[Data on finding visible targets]
- - -
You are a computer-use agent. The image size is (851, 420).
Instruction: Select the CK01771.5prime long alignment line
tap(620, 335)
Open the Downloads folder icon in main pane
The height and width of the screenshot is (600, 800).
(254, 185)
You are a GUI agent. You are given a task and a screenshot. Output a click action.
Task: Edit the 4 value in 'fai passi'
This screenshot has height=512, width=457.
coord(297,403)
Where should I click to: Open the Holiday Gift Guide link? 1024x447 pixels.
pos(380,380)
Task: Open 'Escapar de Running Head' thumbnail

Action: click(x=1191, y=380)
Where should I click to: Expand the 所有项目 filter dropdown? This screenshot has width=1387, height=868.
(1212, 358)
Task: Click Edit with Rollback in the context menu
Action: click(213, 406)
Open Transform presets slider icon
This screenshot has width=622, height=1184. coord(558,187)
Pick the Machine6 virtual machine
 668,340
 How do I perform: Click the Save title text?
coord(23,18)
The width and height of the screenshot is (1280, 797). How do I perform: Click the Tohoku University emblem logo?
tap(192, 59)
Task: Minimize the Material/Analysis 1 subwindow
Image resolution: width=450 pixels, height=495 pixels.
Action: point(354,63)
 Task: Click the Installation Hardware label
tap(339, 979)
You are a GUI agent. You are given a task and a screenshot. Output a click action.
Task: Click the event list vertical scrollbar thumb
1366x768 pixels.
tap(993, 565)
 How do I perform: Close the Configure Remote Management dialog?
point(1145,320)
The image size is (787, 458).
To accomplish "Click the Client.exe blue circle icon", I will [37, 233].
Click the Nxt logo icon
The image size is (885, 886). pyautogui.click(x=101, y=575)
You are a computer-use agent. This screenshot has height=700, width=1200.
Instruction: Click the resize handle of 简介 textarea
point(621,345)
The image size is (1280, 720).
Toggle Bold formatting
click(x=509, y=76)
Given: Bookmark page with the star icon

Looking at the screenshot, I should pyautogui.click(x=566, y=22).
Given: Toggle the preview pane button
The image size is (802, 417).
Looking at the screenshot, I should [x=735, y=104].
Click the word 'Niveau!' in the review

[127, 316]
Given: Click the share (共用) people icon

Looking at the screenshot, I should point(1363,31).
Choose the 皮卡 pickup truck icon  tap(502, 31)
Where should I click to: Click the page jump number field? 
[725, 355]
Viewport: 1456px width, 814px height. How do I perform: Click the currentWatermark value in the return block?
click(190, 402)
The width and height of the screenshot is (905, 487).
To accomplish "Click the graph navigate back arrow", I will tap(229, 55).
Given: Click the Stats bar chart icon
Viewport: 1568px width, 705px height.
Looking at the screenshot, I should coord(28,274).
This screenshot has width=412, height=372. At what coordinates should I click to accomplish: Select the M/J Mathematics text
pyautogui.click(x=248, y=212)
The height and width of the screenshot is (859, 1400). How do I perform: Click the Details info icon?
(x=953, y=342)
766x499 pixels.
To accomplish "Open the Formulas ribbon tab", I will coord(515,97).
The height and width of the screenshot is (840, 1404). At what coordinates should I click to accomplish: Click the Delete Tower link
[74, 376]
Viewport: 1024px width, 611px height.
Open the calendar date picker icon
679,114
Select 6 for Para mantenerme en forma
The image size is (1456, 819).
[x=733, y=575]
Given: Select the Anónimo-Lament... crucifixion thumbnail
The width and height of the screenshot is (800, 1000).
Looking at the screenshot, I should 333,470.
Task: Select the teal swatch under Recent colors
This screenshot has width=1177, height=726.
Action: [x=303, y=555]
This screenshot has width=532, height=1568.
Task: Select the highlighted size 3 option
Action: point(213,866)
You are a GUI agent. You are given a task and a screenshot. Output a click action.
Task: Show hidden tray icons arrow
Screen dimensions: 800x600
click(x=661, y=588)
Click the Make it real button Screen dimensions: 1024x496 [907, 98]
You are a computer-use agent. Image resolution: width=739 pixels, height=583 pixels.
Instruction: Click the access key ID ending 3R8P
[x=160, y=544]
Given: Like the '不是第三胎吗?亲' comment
- - -
# Objective
Copy out all of the data above, putting "UI assistant" in place of each "GUI agent" and leaving everything else as it is.

# The reply
You are a computer-use agent. The image size is (851, 420).
Instruction: Select the CK01771.5prime long alignment line
tap(620, 335)
Open the Downloads folder icon in main pane
The height and width of the screenshot is (600, 800).
(254, 185)
You are a UI assistant. You are given a task and a screenshot. Output a click action.
Task: Edit the 4 value in 'fai passi'
This screenshot has height=512, width=457.
coord(297,403)
Where should I click to: Open the Holiday Gift Guide link? 1024x447 pixels.
pos(380,380)
Task: Open 'Escapar de Running Head' thumbnail

Action: click(x=1191, y=380)
Where should I click to: Expand the 所有项目 filter dropdown? This screenshot has width=1387, height=868.
(1212, 358)
Task: Click Edit with Rollback in the context menu
Action: click(213, 406)
Open Transform presets slider icon
This screenshot has width=622, height=1184. coord(558,187)
Pick the Machine6 virtual machine
 668,340
 How do I perform: Click the Save title text?
coord(23,18)
The width and height of the screenshot is (1280, 797). How do I perform: Click the Tohoku University emblem logo?
tap(192, 59)
Task: Minimize the Material/Analysis 1 subwindow
Image resolution: width=450 pixels, height=495 pixels.
Action: point(354,63)
 Task: Click the Installation Hardware label
tap(339, 979)
You are a UI assistant. You are given a task and a screenshot. Output a click action.
Task: Click the event list vertical scrollbar thumb
1366x768 pixels.
tap(993, 565)
 How do I perform: Close the Configure Remote Management dialog?
point(1145,320)
The image size is (787, 458).
To accomplish "Click the Client.exe blue circle icon", I will [37, 233].
Click the Nxt logo icon
The image size is (885, 886). pyautogui.click(x=101, y=575)
You are a computer-use agent. This screenshot has height=700, width=1200.
Instruction: Click the resize handle of 简介 textarea
point(621,345)
The image size is (1280, 720).
Toggle Bold formatting
click(x=509, y=76)
Given: Bookmark page with the star icon

Looking at the screenshot, I should pyautogui.click(x=566, y=22).
Given: Toggle the preview pane button
The image size is (802, 417).
Looking at the screenshot, I should [x=735, y=104].
Click the word 'Niveau!' in the review

[127, 316]
Given: Click the share (共用) people icon

Looking at the screenshot, I should point(1363,31).
Choose the 皮卡 pickup truck icon  tap(502, 31)
Where should I click to: Click the page jump number field? 
[725, 355]
Viewport: 1456px width, 814px height. How do I perform: Click the currentWatermark value in the return block?
click(190, 402)
The width and height of the screenshot is (905, 487).
To accomplish "Click the graph navigate back arrow", I will tap(229, 55).
Given: Click the Stats bar chart icon
Viewport: 1568px width, 705px height.
Looking at the screenshot, I should coord(28,274).
This screenshot has width=412, height=372. At what coordinates should I click to accomplish: Select the M/J Mathematics text
pyautogui.click(x=248, y=212)
The height and width of the screenshot is (859, 1400). How do I perform: Click the Details info icon?
(x=953, y=342)
766x499 pixels.
To accomplish "Open the Formulas ribbon tab", I will coord(515,97).
The height and width of the screenshot is (840, 1404). At what coordinates should I click to accomplish: Click the Delete Tower link
[74, 376]
Viewport: 1024px width, 611px height.
Open the calendar date picker icon
679,114
Select 6 for Para mantenerme en forma
The image size is (1456, 819).
[x=733, y=575]
Given: Select the Anónimo-Lament... crucifixion thumbnail
The width and height of the screenshot is (800, 1000).
Looking at the screenshot, I should 333,470.
Task: Select the teal swatch under Recent colors
This screenshot has width=1177, height=726.
Action: [x=303, y=555]
This screenshot has width=532, height=1568.
Task: Select the highlighted size 3 option
Action: point(213,866)
You are a UI assistant. You are given a task and a screenshot. Output a click action.
Task: Show hidden tray icons arrow
Screen dimensions: 800x600
click(x=661, y=588)
Click the Make it real button Screen dimensions: 1024x496 [907, 98]
You are a computer-use agent. Image resolution: width=739 pixels, height=583 pixels.
Instruction: Click the access key ID ending 3R8P
[x=160, y=544]
Given: Like the '不是第三胎吗?亲' comment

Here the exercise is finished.